Rename "GUI agent" to "interface agent" wherever it occurs in the items below, and repeat every line otherwise unchanged.

— START Records for the task —

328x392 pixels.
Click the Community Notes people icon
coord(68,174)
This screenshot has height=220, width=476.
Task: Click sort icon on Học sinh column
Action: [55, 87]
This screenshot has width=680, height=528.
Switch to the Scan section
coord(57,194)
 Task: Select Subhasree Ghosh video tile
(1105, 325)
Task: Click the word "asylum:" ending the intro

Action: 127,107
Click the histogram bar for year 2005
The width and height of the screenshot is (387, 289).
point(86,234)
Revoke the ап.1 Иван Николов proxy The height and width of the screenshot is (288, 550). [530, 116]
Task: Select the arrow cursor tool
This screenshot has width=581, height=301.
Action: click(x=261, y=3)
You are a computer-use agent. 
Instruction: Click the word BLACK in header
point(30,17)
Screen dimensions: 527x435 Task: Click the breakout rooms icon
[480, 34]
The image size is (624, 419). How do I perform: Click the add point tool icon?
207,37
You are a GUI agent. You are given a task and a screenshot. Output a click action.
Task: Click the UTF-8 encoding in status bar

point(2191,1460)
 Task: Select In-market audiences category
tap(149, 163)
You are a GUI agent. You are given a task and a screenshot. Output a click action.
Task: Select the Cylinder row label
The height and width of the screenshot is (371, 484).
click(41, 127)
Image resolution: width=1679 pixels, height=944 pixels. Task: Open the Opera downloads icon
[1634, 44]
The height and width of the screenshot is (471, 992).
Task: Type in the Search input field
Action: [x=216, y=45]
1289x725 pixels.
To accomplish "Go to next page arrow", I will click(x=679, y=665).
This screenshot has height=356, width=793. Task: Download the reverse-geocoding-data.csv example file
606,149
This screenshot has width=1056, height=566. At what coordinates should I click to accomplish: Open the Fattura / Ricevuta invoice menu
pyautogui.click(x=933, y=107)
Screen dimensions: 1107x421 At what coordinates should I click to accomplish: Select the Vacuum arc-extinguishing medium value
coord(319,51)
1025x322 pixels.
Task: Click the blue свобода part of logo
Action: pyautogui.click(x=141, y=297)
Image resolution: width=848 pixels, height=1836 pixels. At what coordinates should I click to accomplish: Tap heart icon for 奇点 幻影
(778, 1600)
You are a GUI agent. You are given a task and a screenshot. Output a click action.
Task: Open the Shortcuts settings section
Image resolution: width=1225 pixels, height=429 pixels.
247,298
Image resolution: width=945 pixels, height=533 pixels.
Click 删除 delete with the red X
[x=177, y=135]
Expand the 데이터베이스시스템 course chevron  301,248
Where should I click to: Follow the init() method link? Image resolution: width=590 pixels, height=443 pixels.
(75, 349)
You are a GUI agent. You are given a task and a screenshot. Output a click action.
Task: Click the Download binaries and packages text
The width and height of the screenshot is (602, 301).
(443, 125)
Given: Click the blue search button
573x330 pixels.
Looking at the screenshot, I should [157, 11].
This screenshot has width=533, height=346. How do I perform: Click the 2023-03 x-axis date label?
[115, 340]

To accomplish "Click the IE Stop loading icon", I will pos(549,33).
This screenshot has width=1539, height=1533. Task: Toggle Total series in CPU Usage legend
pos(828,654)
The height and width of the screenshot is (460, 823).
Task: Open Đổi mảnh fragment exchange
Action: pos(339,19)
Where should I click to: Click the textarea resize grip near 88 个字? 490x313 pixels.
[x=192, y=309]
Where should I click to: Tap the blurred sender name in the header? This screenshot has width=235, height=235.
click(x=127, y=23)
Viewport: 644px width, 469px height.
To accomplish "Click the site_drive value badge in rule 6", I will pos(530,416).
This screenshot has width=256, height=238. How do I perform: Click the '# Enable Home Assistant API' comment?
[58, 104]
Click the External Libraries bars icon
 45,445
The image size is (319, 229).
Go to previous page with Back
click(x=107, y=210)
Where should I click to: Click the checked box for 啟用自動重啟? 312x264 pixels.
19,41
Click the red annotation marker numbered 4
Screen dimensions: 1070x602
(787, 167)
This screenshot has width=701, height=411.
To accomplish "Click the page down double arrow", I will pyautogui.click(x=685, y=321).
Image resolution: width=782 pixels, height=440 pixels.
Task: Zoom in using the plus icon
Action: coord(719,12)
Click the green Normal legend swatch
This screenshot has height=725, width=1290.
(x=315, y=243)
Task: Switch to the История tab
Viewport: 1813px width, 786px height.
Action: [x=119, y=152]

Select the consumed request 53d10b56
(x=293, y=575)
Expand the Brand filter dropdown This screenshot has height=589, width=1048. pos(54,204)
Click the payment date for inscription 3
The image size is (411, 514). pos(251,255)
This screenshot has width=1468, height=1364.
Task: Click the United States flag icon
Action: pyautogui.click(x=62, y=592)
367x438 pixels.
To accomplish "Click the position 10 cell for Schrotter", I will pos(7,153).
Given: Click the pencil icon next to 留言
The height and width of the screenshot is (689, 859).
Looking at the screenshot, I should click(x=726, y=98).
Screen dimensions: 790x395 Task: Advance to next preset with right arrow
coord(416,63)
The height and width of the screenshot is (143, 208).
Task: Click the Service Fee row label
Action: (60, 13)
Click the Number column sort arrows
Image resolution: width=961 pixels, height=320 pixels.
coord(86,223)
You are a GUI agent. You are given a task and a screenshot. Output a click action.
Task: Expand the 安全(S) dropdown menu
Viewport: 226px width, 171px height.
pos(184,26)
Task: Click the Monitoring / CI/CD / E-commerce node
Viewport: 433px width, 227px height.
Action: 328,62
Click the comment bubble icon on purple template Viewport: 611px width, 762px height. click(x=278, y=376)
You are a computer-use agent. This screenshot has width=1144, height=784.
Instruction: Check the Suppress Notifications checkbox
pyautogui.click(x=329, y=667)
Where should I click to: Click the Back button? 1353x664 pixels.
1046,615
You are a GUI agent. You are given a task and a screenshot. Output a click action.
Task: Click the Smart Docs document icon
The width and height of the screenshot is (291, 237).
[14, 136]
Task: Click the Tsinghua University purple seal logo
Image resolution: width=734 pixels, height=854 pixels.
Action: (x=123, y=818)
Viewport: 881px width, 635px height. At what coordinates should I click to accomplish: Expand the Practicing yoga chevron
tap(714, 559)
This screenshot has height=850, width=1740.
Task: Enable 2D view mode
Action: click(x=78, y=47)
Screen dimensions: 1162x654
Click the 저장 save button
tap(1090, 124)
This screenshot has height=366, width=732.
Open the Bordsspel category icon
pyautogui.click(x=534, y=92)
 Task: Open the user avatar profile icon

— END Records for the task —

▶ Task answer
328x392 pixels.
Click the Community Notes people icon
coord(68,174)
This screenshot has height=220, width=476.
Task: Click sort icon on Học sinh column
Action: [55, 87]
This screenshot has width=680, height=528.
Switch to the Scan section
coord(57,194)
 Task: Select Subhasree Ghosh video tile
(1105, 325)
Task: Click the word "asylum:" ending the intro

Action: 127,107
Click the histogram bar for year 2005
The width and height of the screenshot is (387, 289).
point(86,234)
Revoke the ап.1 Иван Николов proxy The height and width of the screenshot is (288, 550). [530, 116]
Task: Select the arrow cursor tool
This screenshot has width=581, height=301.
Action: click(x=261, y=3)
You are a computer-use agent. 
Instruction: Click the word BLACK in header
point(30,17)
Screen dimensions: 527x435 Task: Click the breakout rooms icon
[480, 34]
The image size is (624, 419). How do I perform: Click the add point tool icon?
207,37
You are a interface agent. You are given a task and a screenshot. Output a click action.
Task: Click the UTF-8 encoding in status bar

point(2191,1460)
 Task: Select In-market audiences category
tap(149, 163)
You are a interface agent. You are given a task and a screenshot. Output a click action.
Task: Select the Cylinder row label
The height and width of the screenshot is (371, 484).
click(41, 127)
Image resolution: width=1679 pixels, height=944 pixels. Task: Open the Opera downloads icon
[1634, 44]
The height and width of the screenshot is (471, 992).
Task: Type in the Search input field
Action: [x=216, y=45]
1289x725 pixels.
To accomplish "Go to next page arrow", I will click(x=679, y=665).
This screenshot has height=356, width=793. Task: Download the reverse-geocoding-data.csv example file
606,149
This screenshot has width=1056, height=566. At what coordinates should I click to accomplish: Open the Fattura / Ricevuta invoice menu
pyautogui.click(x=933, y=107)
Screen dimensions: 1107x421 At what coordinates should I click to accomplish: Select the Vacuum arc-extinguishing medium value
coord(319,51)
1025x322 pixels.
Task: Click the blue свобода part of logo
Action: pyautogui.click(x=141, y=297)
Image resolution: width=848 pixels, height=1836 pixels. At what coordinates should I click to accomplish: Tap heart icon for 奇点 幻影
(778, 1600)
You are a interface agent. You are given a task and a screenshot. Output a click action.
Task: Open the Shortcuts settings section
Image resolution: width=1225 pixels, height=429 pixels.
247,298
Image resolution: width=945 pixels, height=533 pixels.
Click 删除 delete with the red X
[x=177, y=135]
Expand the 데이터베이스시스템 course chevron  301,248
Where should I click to: Follow the init() method link? Image resolution: width=590 pixels, height=443 pixels.
(75, 349)
You are a interface agent. You are given a task and a screenshot. Output a click action.
Task: Click the Download binaries and packages text
The width and height of the screenshot is (602, 301).
(443, 125)
Given: Click the blue search button
573x330 pixels.
Looking at the screenshot, I should [157, 11].
This screenshot has width=533, height=346. How do I perform: Click the 2023-03 x-axis date label?
[115, 340]

To accomplish "Click the IE Stop loading icon", I will pos(549,33).
This screenshot has width=1539, height=1533. Task: Toggle Total series in CPU Usage legend
pos(828,654)
The height and width of the screenshot is (460, 823).
Task: Open Đổi mảnh fragment exchange
Action: pos(339,19)
Where should I click to: Click the textarea resize grip near 88 个字? 490x313 pixels.
[x=192, y=309]
Where should I click to: Tap the blurred sender name in the header? This screenshot has width=235, height=235.
click(x=127, y=23)
Viewport: 644px width, 469px height.
To accomplish "Click the site_drive value badge in rule 6", I will pos(530,416).
This screenshot has width=256, height=238. How do I perform: Click the '# Enable Home Assistant API' comment?
[58, 104]
Click the External Libraries bars icon
 45,445
The image size is (319, 229).
Go to previous page with Back
click(x=107, y=210)
Where should I click to: Click the checked box for 啟用自動重啟? 312x264 pixels.
19,41
Click the red annotation marker numbered 4
Screen dimensions: 1070x602
(787, 167)
This screenshot has width=701, height=411.
To accomplish "Click the page down double arrow", I will pyautogui.click(x=685, y=321).
Image resolution: width=782 pixels, height=440 pixels.
Task: Zoom in using the plus icon
Action: coord(719,12)
Click the green Normal legend swatch
This screenshot has height=725, width=1290.
(x=315, y=243)
Task: Switch to the История tab
Viewport: 1813px width, 786px height.
Action: [x=119, y=152]

Select the consumed request 53d10b56
(x=293, y=575)
Expand the Brand filter dropdown This screenshot has height=589, width=1048. pos(54,204)
Click the payment date for inscription 3
The image size is (411, 514). pos(251,255)
This screenshot has width=1468, height=1364.
Task: Click the United States flag icon
Action: pyautogui.click(x=62, y=592)
367x438 pixels.
To accomplish "Click the position 10 cell for Schrotter", I will pos(7,153).
Given: Click the pencil icon next to 留言
The height and width of the screenshot is (689, 859).
Looking at the screenshot, I should click(x=726, y=98).
Screen dimensions: 790x395 Task: Advance to next preset with right arrow
coord(416,63)
The height and width of the screenshot is (143, 208).
Task: Click the Service Fee row label
Action: (60, 13)
Click the Number column sort arrows
Image resolution: width=961 pixels, height=320 pixels.
coord(86,223)
You are a interface agent. You are given a task and a screenshot. Output a click action.
Task: Expand the 安全(S) dropdown menu
Viewport: 226px width, 171px height.
pos(184,26)
Task: Click the Monitoring / CI/CD / E-commerce node
Viewport: 433px width, 227px height.
Action: 328,62
Click the comment bubble icon on purple template Viewport: 611px width, 762px height. click(x=278, y=376)
You are a computer-use agent. This screenshot has width=1144, height=784.
Instruction: Check the Suppress Notifications checkbox
pyautogui.click(x=329, y=667)
Where should I click to: Click the Back button? 1353x664 pixels.
1046,615
You are a interface agent. You are given a task and a screenshot. Output a click action.
Task: Click the Smart Docs document icon
The width and height of the screenshot is (291, 237).
[14, 136]
Task: Click the Tsinghua University purple seal logo
Image resolution: width=734 pixels, height=854 pixels.
Action: (x=123, y=818)
Viewport: 881px width, 635px height. At what coordinates should I click to accomplish: Expand the Practicing yoga chevron
tap(714, 559)
This screenshot has height=850, width=1740.
Task: Enable 2D view mode
Action: click(x=78, y=47)
Screen dimensions: 1162x654
Click the 저장 save button
tap(1090, 124)
This screenshot has height=366, width=732.
Open the Bordsspel category icon
pyautogui.click(x=534, y=92)
 Task: Open the user avatar profile icon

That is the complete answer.